**AIM OF THE TASK:**
Rewrite the part that opens with the line containing "Task: Select the" and closes with the line containing "tap(706, 181)", substituting "location" for "coordinates" and leaving everything else unchanged.
*** PROVIDED DATA ***
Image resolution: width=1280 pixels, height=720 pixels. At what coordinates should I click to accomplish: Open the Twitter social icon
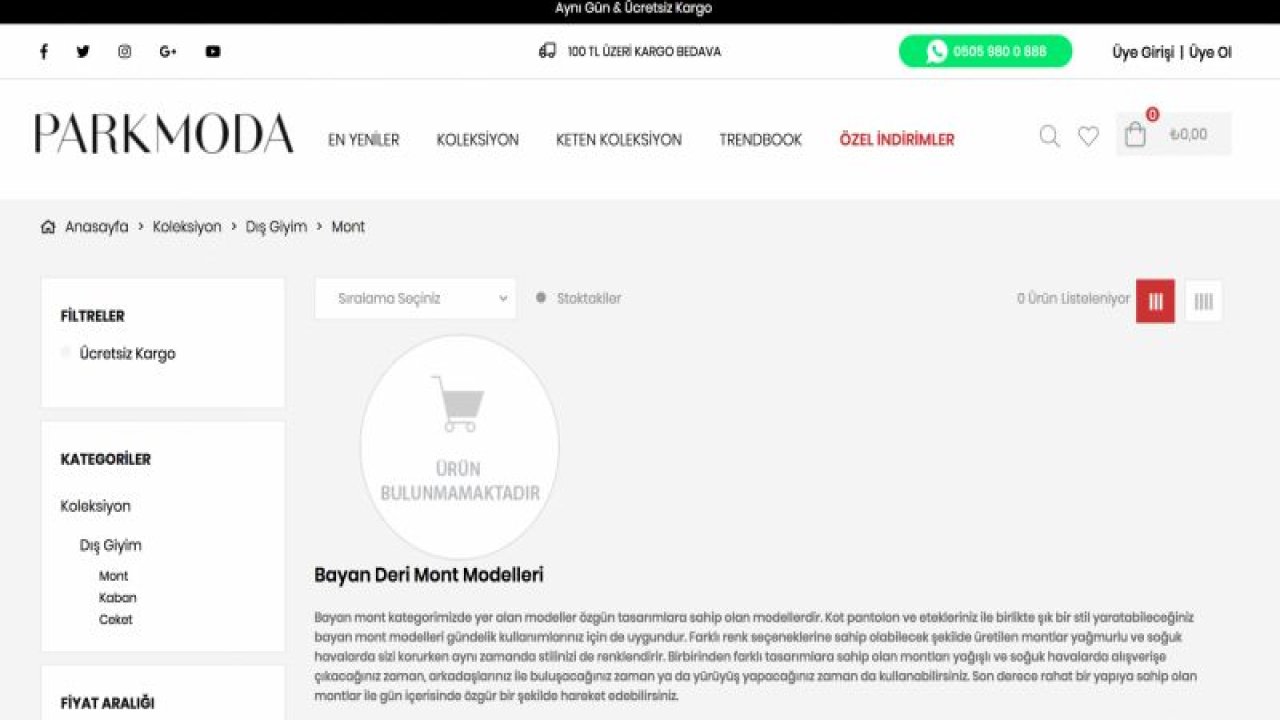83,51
***
*** PROVIDED DATA ***
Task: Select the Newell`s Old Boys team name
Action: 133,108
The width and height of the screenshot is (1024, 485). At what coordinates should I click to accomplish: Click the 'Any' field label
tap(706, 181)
***
**RESULT:**
Task: Select the Newell`s Old Boys team name
Action: 133,108
The width and height of the screenshot is (1024, 485). At what location should I click to accomplish: Click the 'Any' field label
tap(706, 181)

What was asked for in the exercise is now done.